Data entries
*** Block opens ***

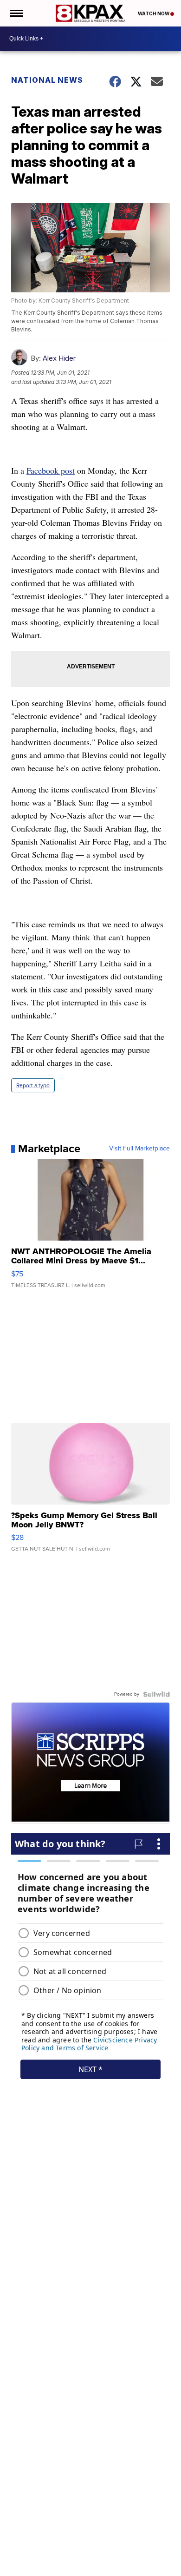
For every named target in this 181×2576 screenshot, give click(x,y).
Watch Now (154, 13)
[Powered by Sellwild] (156, 1694)
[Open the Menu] (15, 13)
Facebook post (50, 470)
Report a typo (33, 1085)
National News (47, 80)
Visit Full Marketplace (139, 1148)
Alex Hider (59, 358)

*** Block closes ***

■ GOAL OF THE EXERCISE ■
If an entry above holds a picture, leave that picture out and print the rest exactly.

■ SOLUTION FOR THIS EXERCISE ■
For every named target in this 181×2576 screenshot, give click(x,y).
Watch Now (154, 13)
[Powered by Sellwild] (156, 1694)
[Open the Menu] (15, 13)
Facebook post (50, 470)
Report a typo (33, 1085)
National News (47, 80)
Visit Full Marketplace (139, 1148)
Alex Hider (59, 358)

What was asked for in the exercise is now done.